12018

Konzept

Georg Plank

Mit dem Rebenprinzip zu Innovation

Warum es begründete Hoffnung für die Vitalisierung von Pfarreien und Gemeinden gibt

„Jetzt haben wir eh schon so viel zu tun, und nun sollen wir auch noch innovativ sein!“ Diesen Vorwurf handelte ich mir ein, als ich die Komfortzone einer kirchlichen Anstellung verließ und Pastoralinnovation gründete, eine Unternehmensberatung, die Innovation im kirchlichen Bereich stark machen und unterstützen will. Vor fünf Jahren war ich noch um eine Antwort verlegen. Jetzt wage ich zu behaupten: Wer innovativ ist, hat ein ruhigeres, zumindest ein fokussierteres Leben. Das gilt v.a. auch für Führungskräfte, die mit dramatischen Kennzahlen ringen.

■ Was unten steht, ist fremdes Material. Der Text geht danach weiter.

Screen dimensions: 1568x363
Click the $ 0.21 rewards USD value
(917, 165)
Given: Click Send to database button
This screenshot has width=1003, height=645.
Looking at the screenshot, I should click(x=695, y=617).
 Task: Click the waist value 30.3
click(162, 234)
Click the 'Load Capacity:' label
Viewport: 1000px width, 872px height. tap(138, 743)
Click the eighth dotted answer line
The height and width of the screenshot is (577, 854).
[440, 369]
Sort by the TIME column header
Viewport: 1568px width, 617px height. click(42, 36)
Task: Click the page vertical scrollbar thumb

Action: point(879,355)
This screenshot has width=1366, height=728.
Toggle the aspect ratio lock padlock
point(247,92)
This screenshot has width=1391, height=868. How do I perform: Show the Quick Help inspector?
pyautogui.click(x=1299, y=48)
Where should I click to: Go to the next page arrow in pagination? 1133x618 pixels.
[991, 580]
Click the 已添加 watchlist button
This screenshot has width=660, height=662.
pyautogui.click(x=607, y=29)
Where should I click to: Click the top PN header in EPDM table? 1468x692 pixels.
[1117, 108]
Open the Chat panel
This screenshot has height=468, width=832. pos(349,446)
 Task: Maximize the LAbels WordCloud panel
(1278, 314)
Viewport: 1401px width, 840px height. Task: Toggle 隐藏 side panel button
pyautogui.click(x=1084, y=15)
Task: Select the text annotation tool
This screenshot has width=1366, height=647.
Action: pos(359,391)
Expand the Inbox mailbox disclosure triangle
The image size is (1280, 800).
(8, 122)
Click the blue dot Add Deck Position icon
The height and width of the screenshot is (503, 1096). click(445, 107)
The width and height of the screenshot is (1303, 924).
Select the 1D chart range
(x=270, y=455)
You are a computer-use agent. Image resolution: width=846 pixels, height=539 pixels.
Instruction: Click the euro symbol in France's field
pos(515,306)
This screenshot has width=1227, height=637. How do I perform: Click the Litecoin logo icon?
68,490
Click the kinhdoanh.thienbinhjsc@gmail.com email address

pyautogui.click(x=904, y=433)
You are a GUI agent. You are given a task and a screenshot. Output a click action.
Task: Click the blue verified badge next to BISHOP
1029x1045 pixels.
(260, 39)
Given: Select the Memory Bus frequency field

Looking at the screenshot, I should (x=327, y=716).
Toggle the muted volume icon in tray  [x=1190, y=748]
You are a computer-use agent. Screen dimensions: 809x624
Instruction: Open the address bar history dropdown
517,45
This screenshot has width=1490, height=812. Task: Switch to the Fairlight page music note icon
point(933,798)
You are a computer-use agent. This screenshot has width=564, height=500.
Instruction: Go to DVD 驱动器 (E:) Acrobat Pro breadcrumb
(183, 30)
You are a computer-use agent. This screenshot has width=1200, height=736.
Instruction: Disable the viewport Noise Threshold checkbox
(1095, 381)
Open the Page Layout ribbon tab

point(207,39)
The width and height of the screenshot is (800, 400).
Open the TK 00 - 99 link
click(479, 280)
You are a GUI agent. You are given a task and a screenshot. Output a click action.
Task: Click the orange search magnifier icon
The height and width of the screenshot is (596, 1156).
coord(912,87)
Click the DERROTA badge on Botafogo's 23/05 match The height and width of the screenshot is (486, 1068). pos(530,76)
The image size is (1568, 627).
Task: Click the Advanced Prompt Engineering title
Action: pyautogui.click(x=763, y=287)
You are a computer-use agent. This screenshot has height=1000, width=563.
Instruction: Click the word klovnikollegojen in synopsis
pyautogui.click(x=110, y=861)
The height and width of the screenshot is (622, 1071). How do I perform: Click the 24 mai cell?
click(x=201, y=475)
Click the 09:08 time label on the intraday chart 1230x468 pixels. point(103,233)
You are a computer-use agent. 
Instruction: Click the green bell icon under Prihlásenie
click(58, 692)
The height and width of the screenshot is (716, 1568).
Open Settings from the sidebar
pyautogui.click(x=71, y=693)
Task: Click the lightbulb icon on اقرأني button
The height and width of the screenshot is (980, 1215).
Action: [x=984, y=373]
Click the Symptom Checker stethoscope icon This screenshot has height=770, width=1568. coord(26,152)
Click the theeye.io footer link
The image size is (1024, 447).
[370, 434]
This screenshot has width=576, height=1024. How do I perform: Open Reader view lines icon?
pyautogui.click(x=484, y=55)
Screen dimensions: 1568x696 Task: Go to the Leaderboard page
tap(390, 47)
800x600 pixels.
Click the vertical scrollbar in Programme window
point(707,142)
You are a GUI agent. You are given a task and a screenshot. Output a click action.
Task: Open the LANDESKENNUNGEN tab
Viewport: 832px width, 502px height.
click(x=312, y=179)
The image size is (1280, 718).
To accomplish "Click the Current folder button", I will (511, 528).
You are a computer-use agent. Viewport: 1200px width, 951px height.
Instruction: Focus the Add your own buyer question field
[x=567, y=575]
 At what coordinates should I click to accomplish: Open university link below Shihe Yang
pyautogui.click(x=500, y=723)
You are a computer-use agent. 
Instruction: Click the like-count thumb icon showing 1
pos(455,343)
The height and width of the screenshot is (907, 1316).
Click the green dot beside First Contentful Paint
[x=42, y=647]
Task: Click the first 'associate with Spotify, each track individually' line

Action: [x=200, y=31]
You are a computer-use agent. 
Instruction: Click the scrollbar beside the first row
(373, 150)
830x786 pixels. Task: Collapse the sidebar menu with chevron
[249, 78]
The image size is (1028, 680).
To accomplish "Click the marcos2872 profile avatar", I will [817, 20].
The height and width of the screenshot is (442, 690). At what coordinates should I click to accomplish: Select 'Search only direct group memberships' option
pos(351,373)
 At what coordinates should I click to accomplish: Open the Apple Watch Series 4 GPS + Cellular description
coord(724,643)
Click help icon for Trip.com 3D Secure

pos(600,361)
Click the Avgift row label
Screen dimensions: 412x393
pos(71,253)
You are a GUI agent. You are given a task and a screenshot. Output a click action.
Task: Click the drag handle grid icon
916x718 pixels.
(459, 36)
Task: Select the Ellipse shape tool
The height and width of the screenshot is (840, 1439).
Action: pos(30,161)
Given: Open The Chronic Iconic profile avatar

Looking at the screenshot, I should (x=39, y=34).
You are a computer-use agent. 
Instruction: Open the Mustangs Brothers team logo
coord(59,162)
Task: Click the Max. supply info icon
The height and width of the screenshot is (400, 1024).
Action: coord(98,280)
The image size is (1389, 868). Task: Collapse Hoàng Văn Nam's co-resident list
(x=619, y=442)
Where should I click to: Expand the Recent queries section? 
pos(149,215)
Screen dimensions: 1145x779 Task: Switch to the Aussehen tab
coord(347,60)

In diesem Beitrag konzentriere ich mich auf die „local church“, also das, was bei Katholiken Pfarre(i) und bei Evangelischen Gemeinde heißt. Denn dort scheint mir die  Frage „wie können wir Zukunft haben?“ am virulentesten zu sein, wie auch die Umfrage von Kairos unter kirchlichen Führungskräften und das mitgelieferte Datenmaterial zeigen. Wenn das territoriale Netzwerk der Kirche kränkelt, leidet der ganze Leib. So viel sei dennoch im Blick auf die wunderbare Vielfalt anderer kirchlicher Handlungsorte (Bildung, Soziales, Gesundheitswesen, Medien, Fresh X etc.) gesagt: Zum einen antworten diese mit ihrer  Pluralisierung, Professionalisierung und Entklerikalisierung auf moderne Trends der Gesellschaft und könnten in diesem Sinne Pfarreien und Gemeinden als Benchmark dienen, eine weitgehend unterschätzte Ressource zur Erneuerung. Zum anderen gilt auch für sie der systemische Grundsatz: Je größer die Vielfalt, umso entscheidender ist die Einheit. Würden sich die vielen Glieder tatsächlich als EIN Leib verstehen und danach handeln, wären die Kirchen insgesamt wesentlich stärker, lebendiger und einflussreicher als sie es zurzeit ist. So beobachte ich aber die Tendenz, die je eigene Marke (oder Person) stark zu machen, während alles Negative auf das große Ganze geschoben wird – die EU-Problematik in kirchlichem Gewand sozusagen. Katholischerseits betrifft diese Herausforderung in erster Linie das bischöfliche Amt.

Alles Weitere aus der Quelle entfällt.